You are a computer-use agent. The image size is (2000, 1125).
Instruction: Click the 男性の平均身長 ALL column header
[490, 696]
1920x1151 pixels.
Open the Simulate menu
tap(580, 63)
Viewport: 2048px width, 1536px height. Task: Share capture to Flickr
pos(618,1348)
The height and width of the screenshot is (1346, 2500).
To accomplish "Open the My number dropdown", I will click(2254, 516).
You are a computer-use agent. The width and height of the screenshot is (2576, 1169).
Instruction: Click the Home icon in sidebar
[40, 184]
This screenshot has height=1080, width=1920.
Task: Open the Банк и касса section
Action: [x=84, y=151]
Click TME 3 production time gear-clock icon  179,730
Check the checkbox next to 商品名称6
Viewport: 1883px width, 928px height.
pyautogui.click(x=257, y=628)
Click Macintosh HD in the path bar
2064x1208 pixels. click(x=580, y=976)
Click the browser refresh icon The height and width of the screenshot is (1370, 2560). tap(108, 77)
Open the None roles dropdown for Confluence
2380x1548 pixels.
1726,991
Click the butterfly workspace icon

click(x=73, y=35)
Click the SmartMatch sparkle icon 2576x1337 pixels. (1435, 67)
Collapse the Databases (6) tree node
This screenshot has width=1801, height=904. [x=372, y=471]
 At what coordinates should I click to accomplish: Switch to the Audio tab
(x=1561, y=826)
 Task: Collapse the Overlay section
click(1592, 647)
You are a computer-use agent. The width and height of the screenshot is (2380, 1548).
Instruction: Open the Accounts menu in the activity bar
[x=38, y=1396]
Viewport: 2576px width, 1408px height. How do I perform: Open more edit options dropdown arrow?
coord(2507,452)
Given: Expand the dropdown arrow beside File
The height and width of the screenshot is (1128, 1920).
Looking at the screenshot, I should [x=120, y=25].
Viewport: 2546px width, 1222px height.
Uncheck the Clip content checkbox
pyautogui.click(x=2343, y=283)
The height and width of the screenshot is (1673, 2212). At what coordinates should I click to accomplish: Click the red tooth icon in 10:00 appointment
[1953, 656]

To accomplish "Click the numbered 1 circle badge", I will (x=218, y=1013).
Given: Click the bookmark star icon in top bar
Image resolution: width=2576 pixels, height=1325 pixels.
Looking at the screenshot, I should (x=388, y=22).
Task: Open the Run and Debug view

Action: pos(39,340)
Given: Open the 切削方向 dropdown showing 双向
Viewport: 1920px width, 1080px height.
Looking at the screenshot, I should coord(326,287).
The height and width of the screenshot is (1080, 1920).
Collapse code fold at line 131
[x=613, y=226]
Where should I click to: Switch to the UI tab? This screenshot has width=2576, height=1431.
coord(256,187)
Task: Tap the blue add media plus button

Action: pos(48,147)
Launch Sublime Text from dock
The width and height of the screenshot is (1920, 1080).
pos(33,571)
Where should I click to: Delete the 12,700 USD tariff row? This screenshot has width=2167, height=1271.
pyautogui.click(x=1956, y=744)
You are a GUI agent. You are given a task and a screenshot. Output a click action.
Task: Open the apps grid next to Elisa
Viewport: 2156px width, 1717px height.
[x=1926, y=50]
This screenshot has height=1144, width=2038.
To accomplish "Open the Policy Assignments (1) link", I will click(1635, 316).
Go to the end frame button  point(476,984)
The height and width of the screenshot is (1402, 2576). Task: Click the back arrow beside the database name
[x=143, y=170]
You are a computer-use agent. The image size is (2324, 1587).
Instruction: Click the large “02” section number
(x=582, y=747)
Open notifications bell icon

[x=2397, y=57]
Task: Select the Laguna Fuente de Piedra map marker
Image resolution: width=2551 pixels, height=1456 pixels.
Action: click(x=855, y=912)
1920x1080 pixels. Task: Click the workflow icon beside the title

______________________________

* Activity *
Go line by line through the data, copying each one that contains the word "computer".

* Answer for this exercise *
You are a computer-use agent. The image size is (2000, 1125).
You are a computer-use agent. The width and height of the screenshot is (2576, 1169).
You are a computer-use agent. The width and height of the screenshot is (2380, 1548).
You are a computer-use agent. The image size is (2324, 1587).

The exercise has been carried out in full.